Task to complete - Return the full set of entries exactly. Omit none.

Dataset entries:

^^^^

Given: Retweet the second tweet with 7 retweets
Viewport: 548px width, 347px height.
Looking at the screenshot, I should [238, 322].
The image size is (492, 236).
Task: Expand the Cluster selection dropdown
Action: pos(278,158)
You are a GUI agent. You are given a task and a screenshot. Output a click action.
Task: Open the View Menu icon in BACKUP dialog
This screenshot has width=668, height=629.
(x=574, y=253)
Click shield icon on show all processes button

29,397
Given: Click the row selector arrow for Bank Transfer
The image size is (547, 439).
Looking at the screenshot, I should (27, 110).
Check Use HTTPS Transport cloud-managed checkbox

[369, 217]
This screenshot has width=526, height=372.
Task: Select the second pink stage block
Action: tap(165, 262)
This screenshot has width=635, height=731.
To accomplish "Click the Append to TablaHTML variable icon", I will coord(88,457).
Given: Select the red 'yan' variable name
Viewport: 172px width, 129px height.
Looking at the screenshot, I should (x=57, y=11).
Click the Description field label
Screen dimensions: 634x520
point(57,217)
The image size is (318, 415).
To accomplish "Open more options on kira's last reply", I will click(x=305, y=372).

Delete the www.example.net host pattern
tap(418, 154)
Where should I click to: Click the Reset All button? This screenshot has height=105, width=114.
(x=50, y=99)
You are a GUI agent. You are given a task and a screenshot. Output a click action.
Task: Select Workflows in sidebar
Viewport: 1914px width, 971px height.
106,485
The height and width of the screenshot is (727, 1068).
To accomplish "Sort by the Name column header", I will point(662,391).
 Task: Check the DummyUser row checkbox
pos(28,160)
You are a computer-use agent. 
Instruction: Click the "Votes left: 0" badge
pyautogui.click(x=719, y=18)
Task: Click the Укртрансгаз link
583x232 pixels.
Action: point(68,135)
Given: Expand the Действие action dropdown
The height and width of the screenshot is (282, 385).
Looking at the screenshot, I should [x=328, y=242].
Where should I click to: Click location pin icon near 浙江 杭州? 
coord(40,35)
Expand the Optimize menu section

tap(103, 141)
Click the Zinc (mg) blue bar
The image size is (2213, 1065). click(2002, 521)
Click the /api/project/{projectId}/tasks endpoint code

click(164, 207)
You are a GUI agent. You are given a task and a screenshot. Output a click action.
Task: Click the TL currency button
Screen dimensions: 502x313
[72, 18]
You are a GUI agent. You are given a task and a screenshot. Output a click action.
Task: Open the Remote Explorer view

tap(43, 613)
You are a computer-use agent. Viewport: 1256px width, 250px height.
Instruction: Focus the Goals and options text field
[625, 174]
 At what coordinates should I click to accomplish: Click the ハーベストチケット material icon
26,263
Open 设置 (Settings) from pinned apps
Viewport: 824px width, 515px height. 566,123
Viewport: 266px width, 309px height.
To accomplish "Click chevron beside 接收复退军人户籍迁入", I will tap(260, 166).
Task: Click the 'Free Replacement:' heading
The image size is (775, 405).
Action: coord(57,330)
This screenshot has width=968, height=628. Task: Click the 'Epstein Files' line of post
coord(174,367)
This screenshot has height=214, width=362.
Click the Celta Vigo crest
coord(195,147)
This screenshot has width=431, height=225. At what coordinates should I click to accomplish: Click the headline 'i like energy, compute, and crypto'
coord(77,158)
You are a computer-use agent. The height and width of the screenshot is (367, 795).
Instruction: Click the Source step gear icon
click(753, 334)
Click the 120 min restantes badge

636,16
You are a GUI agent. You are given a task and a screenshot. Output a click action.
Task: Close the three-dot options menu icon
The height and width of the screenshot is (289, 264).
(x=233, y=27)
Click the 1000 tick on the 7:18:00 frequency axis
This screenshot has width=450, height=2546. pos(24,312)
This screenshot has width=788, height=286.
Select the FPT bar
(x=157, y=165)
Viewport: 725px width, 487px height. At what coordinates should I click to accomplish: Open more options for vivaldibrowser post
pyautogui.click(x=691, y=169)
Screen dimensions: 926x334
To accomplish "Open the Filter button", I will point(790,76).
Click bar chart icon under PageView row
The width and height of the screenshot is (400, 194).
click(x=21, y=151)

^^^^

Answer to this exercise -
Given: Retweet the second tweet with 7 retweets
Viewport: 548px width, 347px height.
Looking at the screenshot, I should [238, 322].
The image size is (492, 236).
Task: Expand the Cluster selection dropdown
Action: pos(278,158)
You are a GUI agent. You are given a task and a screenshot. Output a click action.
Task: Open the View Menu icon in BACKUP dialog
This screenshot has width=668, height=629.
(x=574, y=253)
Click shield icon on show all processes button

29,397
Given: Click the row selector arrow for Bank Transfer
The image size is (547, 439).
Looking at the screenshot, I should (27, 110).
Check Use HTTPS Transport cloud-managed checkbox

[369, 217]
This screenshot has width=526, height=372.
Task: Select the second pink stage block
Action: tap(165, 262)
This screenshot has width=635, height=731.
To accomplish "Click the Append to TablaHTML variable icon", I will coord(88,457).
Given: Select the red 'yan' variable name
Viewport: 172px width, 129px height.
Looking at the screenshot, I should (x=57, y=11).
Click the Description field label
Screen dimensions: 634x520
point(57,217)
The image size is (318, 415).
To accomplish "Open more options on kira's last reply", I will click(x=305, y=372).

Delete the www.example.net host pattern
tap(418, 154)
Where should I click to: Click the Reset All button? This screenshot has height=105, width=114.
(x=50, y=99)
You are a GUI agent. You are given a task and a screenshot. Output a click action.
Task: Select Workflows in sidebar
Viewport: 1914px width, 971px height.
106,485
The height and width of the screenshot is (727, 1068).
To accomplish "Sort by the Name column header", I will point(662,391).
 Task: Check the DummyUser row checkbox
pos(28,160)
You are a computer-use agent. 
Instruction: Click the "Votes left: 0" badge
pyautogui.click(x=719, y=18)
Task: Click the Укртрансгаз link
583x232 pixels.
Action: point(68,135)
Given: Expand the Действие action dropdown
The height and width of the screenshot is (282, 385).
Looking at the screenshot, I should [x=328, y=242].
Where should I click to: Click location pin icon near 浙江 杭州? 
coord(40,35)
Expand the Optimize menu section

tap(103, 141)
Click the Zinc (mg) blue bar
The image size is (2213, 1065). click(2002, 521)
Click the /api/project/{projectId}/tasks endpoint code

click(164, 207)
You are a GUI agent. You are given a task and a screenshot. Output a click action.
Task: Click the TL currency button
Screen dimensions: 502x313
[72, 18]
You are a GUI agent. You are given a task and a screenshot. Output a click action.
Task: Open the Remote Explorer view

tap(43, 613)
You are a computer-use agent. Viewport: 1256px width, 250px height.
Instruction: Focus the Goals and options text field
[625, 174]
 At what coordinates should I click to accomplish: Click the ハーベストチケット material icon
26,263
Open 设置 (Settings) from pinned apps
Viewport: 824px width, 515px height. 566,123
Viewport: 266px width, 309px height.
To accomplish "Click chevron beside 接收复退军人户籍迁入", I will tap(260, 166).
Task: Click the 'Free Replacement:' heading
The image size is (775, 405).
Action: coord(57,330)
This screenshot has width=968, height=628. Task: Click the 'Epstein Files' line of post
coord(174,367)
This screenshot has height=214, width=362.
Click the Celta Vigo crest
coord(195,147)
This screenshot has width=431, height=225. At what coordinates should I click to accomplish: Click the headline 'i like energy, compute, and crypto'
coord(77,158)
You are a computer-use agent. The height and width of the screenshot is (367, 795).
Instruction: Click the Source step gear icon
click(753, 334)
Click the 120 min restantes badge

636,16
You are a GUI agent. You are given a task and a screenshot. Output a click action.
Task: Close the three-dot options menu icon
The height and width of the screenshot is (289, 264).
(x=233, y=27)
Click the 1000 tick on the 7:18:00 frequency axis
This screenshot has width=450, height=2546. pos(24,312)
This screenshot has width=788, height=286.
Select the FPT bar
(x=157, y=165)
Viewport: 725px width, 487px height. At what coordinates should I click to accomplish: Open more options for vivaldibrowser post
pyautogui.click(x=691, y=169)
Screen dimensions: 926x334
To accomplish "Open the Filter button", I will point(790,76).
Click bar chart icon under PageView row
The width and height of the screenshot is (400, 194).
click(x=21, y=151)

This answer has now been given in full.